I started P.N. Elrod’s Lifeblood on Monday on the grounds that it was really short, and finished it Friday night in my post-NITA-collapse. [*] This is the sequel to Bloodlist and the second in the Vampire Files series.
Fellow readers, I ask you: does Jack get the crap beat out of him in every book in this series? I know this is a noir-homage kind of series, but if it’s a homage to that kind of story, then I’d like to know so I can avoid them unless I’m in the mood for something fairly dark.

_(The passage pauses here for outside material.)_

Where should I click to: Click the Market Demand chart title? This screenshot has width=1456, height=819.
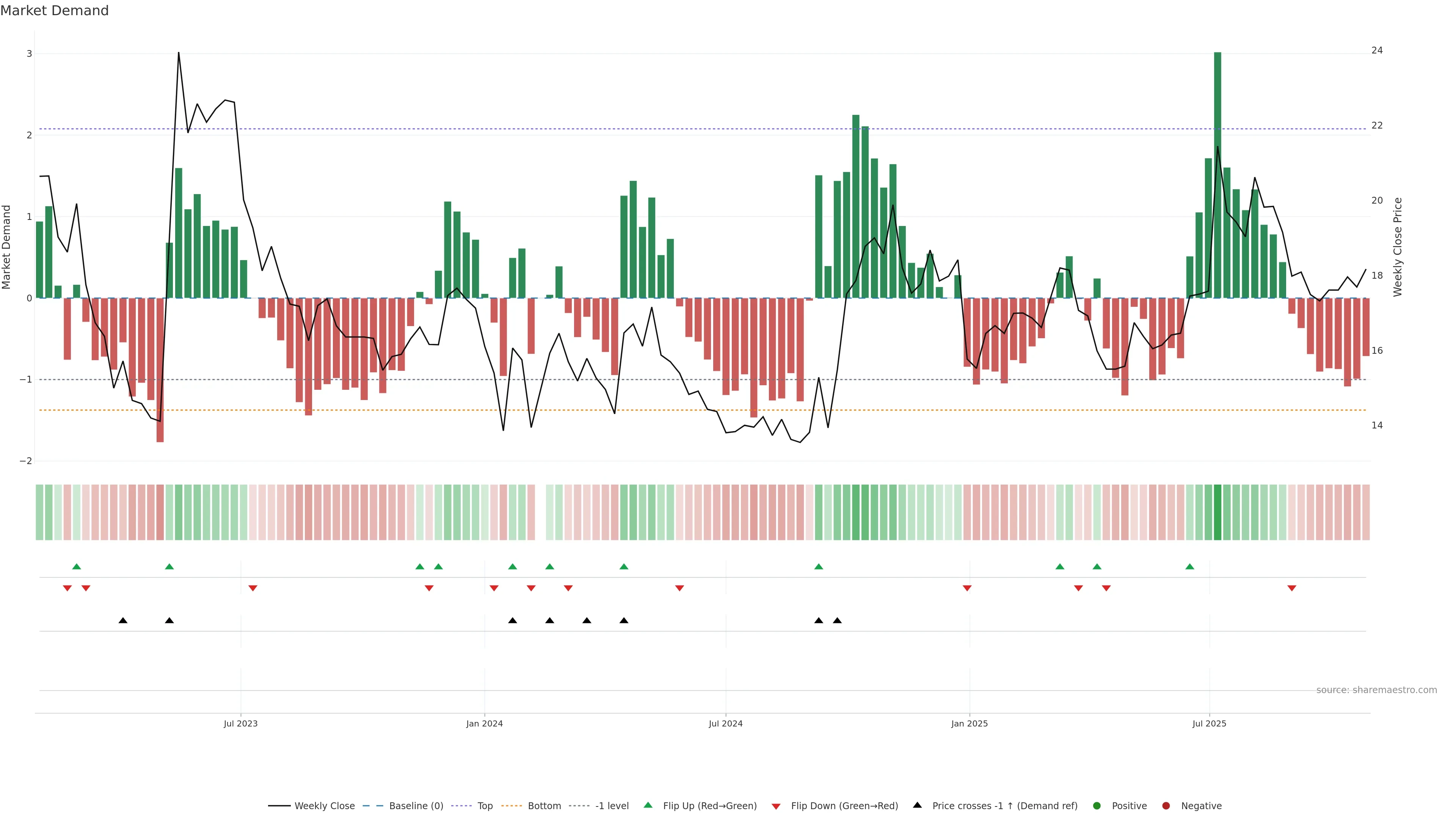point(54,11)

Other than that, it was a perfectly good short read. By rights it should have been even shorter than it is, since as far as I can tell, the first two chapters don’t actually have anything to do with the plot (in which vampire hunters come after Jack, and Jack’s past comes back to haunt him). I am interested whether the author has a grand theory of the workings of vampires; some of the characters have been discussing how, for instance, a creature with no heartbeat can live on blood, and if eventually they’re going to come up with a theory, that might be fun to read about.
[*] NITA is the National Institute for Trial Advocacy; I went to a four-day training of theirs (sort of; it was run in-house but with their materials and one of their people leading the training) on, well, trial advocacy this week. It was very intense, a hell of a lot of work, and really draining. I do feel I learnt a lot, though I can’t say I cared for the way the program was set up. Don’t let TV and movies fool you—doing this kind of stuff the right way is damn hard and requires overcoming a lot of instincts you don’t even realize you have.
“Fellow readers, I ask you: does Jack get the crap beat out of him in every book in this series? I know this is a noir-homage kind of series, but if it’s a homage to that kind of story, then I’d like to know so I can avoid them unless I’m in the mood for something fairly dark.”
Yes. Jack does get beat up badly once per book. You would think he would learn.
So noted. Thanks!
I’m vaguely interested in what happens to the characters, so I guess I will keep reading, but with caution.